▶ [Problem]: Below are some records. Return exactly the lines from the one with "Click the 626 overall length dimension" to the one with "Click Ask member", and nothing else.

▶ [Items listed in a dataset]:
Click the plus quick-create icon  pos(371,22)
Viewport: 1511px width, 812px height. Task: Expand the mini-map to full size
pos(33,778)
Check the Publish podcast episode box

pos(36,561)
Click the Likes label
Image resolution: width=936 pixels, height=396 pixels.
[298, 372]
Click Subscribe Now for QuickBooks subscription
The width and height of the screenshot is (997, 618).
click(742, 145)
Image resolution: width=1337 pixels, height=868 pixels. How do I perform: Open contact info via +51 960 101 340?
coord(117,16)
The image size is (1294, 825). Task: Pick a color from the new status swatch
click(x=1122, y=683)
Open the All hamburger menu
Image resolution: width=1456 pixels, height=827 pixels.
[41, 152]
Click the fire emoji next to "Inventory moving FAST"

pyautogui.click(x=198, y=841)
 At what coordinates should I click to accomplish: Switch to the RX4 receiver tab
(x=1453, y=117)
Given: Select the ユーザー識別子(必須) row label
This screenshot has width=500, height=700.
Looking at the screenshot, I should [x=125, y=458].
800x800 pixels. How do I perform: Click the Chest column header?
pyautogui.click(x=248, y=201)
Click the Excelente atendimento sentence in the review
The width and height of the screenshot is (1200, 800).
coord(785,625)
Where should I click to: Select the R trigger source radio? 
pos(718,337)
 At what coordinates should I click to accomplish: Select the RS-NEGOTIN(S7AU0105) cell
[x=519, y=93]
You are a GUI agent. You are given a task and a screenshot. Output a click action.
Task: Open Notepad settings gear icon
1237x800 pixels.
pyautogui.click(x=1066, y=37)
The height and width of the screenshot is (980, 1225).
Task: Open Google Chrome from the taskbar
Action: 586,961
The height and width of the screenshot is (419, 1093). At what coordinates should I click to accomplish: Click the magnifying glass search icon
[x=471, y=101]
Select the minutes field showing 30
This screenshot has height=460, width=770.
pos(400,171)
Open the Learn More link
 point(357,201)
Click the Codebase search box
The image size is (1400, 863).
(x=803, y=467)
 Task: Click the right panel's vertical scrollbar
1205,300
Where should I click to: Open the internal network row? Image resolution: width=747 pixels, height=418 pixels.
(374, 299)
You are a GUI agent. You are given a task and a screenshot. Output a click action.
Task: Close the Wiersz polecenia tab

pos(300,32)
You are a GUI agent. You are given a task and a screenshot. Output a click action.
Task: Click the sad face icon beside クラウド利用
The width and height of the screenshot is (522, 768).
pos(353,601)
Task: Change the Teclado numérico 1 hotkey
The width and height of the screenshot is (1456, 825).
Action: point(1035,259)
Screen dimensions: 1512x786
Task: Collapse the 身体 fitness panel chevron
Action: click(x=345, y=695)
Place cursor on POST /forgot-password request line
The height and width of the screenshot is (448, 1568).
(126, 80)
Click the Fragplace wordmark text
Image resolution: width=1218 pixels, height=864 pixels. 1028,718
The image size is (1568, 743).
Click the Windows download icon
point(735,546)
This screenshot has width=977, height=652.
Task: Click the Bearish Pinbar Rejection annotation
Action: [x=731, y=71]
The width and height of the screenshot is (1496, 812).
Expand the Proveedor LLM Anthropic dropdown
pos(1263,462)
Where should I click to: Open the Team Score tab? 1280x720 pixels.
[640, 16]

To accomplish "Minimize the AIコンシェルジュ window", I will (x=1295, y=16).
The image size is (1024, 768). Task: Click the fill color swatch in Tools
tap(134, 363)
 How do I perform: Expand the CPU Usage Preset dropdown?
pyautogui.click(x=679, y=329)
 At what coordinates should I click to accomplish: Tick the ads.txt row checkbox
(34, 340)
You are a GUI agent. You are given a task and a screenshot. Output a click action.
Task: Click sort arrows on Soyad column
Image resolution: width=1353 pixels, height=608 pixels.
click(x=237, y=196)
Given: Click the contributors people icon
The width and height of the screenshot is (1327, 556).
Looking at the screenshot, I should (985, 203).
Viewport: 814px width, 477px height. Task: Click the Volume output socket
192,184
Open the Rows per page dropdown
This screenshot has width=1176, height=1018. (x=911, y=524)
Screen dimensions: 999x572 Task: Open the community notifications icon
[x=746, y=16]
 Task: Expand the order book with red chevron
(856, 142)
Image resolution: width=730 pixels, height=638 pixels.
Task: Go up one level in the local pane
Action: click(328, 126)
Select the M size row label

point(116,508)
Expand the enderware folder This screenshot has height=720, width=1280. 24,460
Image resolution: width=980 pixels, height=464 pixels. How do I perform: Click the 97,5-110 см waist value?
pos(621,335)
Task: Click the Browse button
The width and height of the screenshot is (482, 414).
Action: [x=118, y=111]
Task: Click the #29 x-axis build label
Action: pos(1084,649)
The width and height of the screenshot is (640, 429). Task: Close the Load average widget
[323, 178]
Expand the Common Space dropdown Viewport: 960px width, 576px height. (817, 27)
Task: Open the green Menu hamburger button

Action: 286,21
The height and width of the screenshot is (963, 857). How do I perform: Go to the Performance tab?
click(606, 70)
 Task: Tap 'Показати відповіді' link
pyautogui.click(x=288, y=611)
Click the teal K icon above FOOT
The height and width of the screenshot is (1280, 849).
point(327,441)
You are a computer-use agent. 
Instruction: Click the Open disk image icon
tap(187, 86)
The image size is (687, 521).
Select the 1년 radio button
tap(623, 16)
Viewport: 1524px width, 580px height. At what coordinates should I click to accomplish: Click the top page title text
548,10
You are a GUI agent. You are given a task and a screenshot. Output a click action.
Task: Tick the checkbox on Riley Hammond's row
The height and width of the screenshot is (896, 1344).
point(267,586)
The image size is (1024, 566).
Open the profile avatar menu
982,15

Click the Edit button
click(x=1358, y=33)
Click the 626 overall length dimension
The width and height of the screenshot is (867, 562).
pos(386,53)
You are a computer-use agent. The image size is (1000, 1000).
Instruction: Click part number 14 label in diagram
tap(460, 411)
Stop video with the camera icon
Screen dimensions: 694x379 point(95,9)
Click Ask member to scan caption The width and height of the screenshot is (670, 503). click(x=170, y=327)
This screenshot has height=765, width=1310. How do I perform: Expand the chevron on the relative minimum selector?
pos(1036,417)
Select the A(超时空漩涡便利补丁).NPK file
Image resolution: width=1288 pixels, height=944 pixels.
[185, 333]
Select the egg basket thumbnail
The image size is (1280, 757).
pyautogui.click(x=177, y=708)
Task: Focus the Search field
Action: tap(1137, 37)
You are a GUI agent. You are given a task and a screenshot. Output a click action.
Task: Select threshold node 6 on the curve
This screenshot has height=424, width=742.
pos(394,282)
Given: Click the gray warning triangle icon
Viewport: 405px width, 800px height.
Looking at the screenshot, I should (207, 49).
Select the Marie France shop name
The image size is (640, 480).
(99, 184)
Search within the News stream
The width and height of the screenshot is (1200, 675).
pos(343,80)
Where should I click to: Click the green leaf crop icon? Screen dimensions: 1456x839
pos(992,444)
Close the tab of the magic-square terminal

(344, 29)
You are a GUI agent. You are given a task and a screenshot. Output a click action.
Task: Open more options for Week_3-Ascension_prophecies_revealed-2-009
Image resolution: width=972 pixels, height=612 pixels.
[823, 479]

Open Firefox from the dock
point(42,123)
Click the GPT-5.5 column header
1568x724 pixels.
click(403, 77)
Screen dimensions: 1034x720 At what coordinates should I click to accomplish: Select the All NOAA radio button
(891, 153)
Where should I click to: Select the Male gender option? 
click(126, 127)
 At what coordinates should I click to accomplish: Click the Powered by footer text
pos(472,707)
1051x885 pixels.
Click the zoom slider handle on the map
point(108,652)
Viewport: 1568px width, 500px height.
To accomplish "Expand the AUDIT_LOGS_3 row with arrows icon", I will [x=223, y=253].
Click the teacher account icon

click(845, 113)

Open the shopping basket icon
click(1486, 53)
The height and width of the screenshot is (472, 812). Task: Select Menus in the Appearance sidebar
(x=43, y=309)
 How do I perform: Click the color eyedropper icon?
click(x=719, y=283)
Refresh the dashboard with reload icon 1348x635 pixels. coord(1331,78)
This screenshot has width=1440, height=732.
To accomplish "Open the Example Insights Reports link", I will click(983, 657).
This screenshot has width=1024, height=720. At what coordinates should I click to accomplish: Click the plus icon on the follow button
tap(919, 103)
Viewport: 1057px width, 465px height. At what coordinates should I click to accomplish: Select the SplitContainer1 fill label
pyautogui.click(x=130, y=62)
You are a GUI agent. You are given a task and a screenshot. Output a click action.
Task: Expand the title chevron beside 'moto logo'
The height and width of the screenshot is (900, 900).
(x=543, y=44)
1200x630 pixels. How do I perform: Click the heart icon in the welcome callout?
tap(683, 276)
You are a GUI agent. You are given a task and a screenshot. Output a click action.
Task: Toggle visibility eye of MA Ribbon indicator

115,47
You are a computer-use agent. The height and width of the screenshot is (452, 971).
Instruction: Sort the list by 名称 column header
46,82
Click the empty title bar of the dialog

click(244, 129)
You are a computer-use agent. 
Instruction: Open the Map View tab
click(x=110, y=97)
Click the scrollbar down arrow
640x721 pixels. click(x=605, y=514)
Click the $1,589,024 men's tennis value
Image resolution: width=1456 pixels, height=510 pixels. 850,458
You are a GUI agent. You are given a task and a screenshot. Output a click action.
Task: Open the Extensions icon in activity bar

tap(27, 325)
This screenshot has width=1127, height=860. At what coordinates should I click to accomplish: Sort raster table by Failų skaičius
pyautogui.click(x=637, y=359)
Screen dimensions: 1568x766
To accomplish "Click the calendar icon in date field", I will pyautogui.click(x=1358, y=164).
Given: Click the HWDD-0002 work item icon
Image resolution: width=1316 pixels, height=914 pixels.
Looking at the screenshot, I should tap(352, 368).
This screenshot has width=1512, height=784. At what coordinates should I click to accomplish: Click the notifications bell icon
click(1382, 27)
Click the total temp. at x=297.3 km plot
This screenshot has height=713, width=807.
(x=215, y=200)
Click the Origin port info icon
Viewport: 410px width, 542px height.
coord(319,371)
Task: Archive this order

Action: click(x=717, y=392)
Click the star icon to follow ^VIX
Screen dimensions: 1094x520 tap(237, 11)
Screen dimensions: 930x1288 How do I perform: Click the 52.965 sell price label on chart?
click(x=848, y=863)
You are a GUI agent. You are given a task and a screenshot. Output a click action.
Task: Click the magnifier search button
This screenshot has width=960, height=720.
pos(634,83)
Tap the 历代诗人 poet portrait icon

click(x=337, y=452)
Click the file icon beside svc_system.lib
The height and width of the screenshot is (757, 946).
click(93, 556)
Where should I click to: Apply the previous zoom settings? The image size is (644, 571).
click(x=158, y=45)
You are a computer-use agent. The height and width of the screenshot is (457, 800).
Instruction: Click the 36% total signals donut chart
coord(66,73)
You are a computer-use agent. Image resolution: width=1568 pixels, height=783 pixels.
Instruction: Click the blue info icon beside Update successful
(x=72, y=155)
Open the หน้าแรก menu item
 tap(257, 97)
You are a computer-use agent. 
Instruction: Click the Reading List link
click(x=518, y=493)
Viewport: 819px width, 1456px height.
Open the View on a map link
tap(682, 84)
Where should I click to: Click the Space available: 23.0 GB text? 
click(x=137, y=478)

▶ [Answer to this exercise]:
Click the 626 overall length dimension
The width and height of the screenshot is (867, 562).
pos(386,53)
You are a computer-use agent. The image size is (1000, 1000).
Instruction: Click part number 14 label in diagram
tap(460, 411)
Stop video with the camera icon
Screen dimensions: 694x379 point(95,9)
Click Ask member to scan caption The width and height of the screenshot is (670, 503). click(x=170, y=327)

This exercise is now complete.